What this task involves:
Exclude images and print all the records verbatim.

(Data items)
***

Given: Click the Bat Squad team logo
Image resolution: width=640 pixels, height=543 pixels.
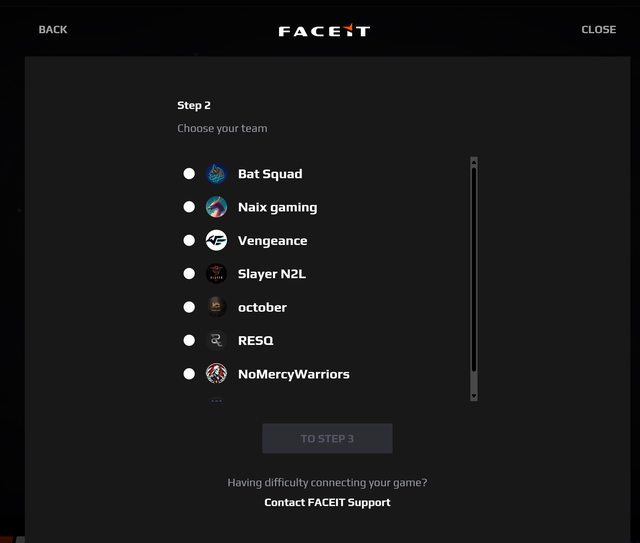Looking at the screenshot, I should click(216, 174).
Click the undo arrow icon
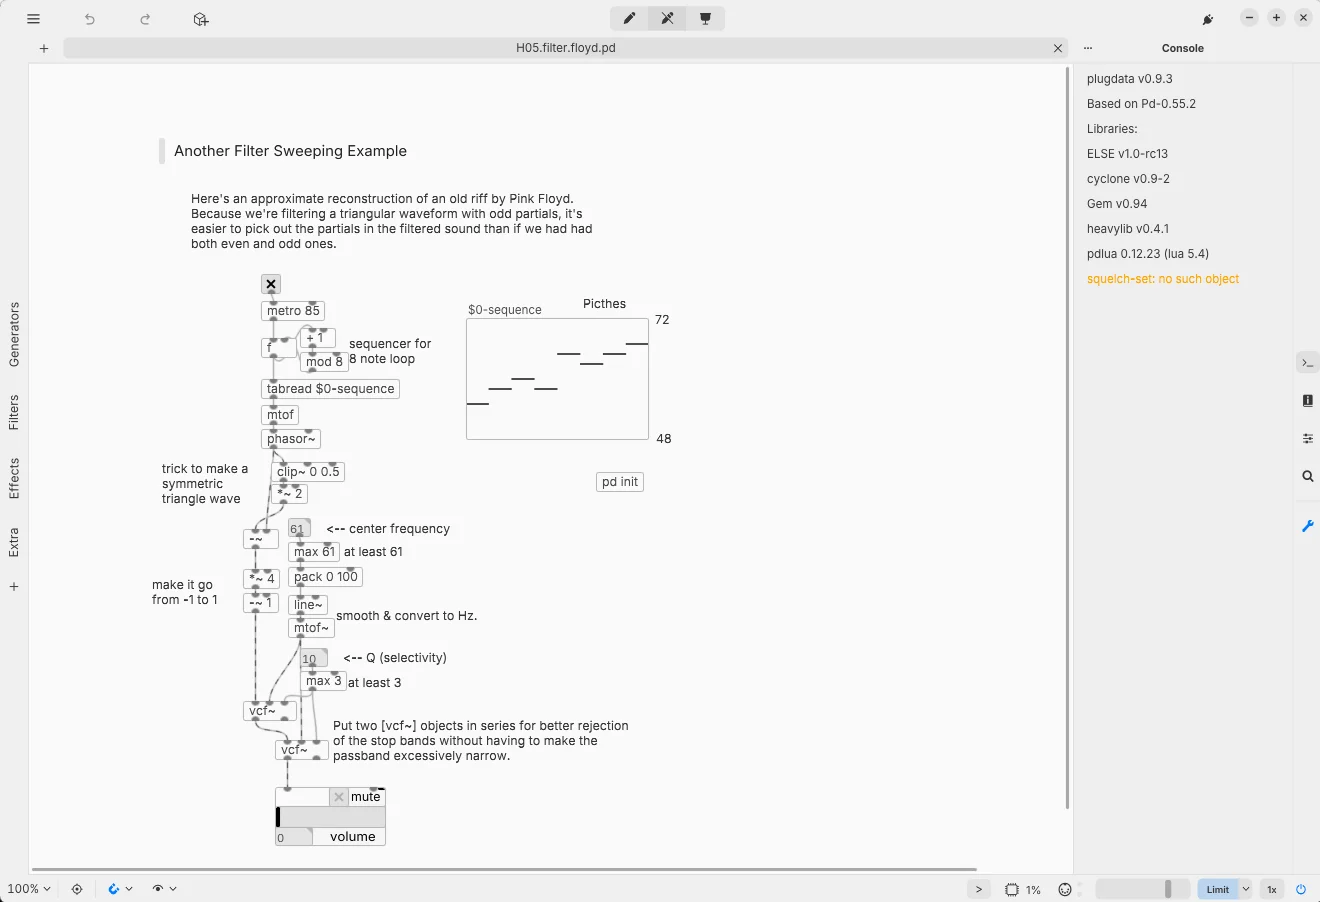 tap(90, 19)
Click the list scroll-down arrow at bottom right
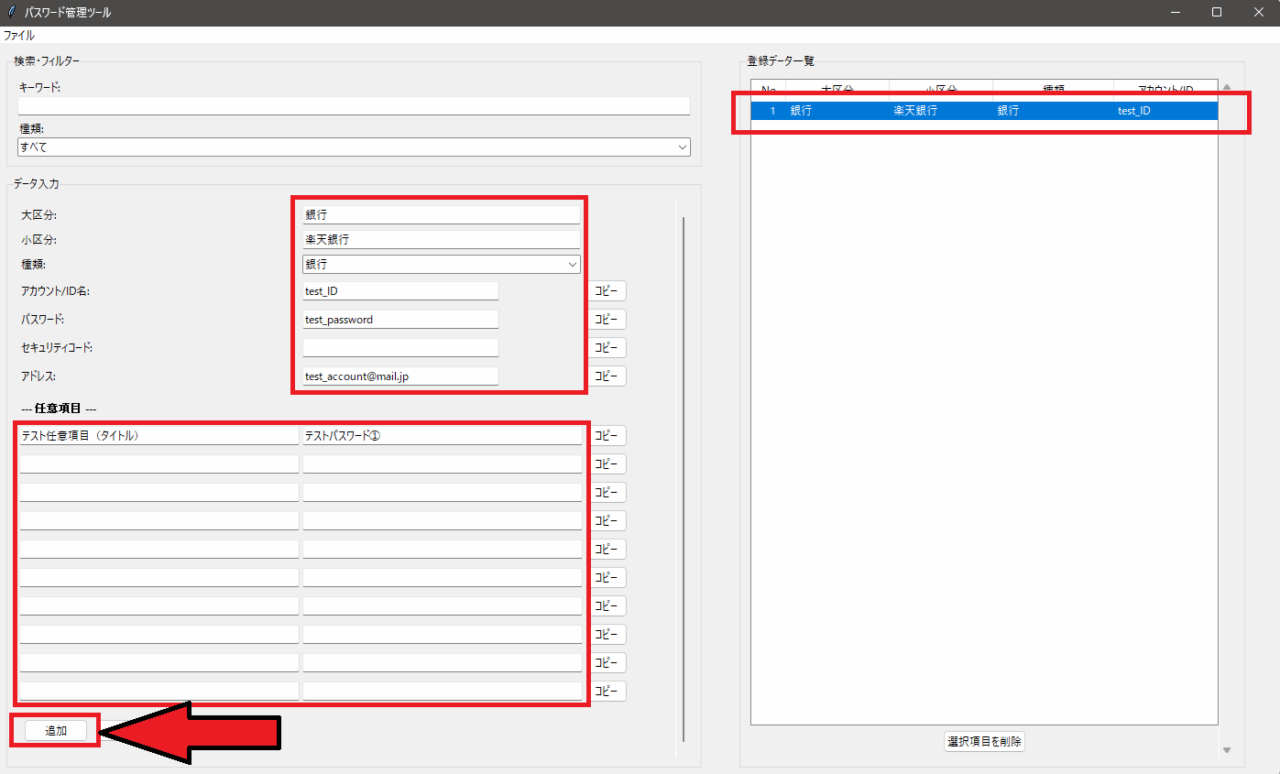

***

Expected answer:
Given: Click the Bat Squad team logo
Image resolution: width=640 pixels, height=543 pixels.
Looking at the screenshot, I should click(216, 174).
Click the undo arrow icon
 tap(90, 19)
Click the list scroll-down arrow at bottom right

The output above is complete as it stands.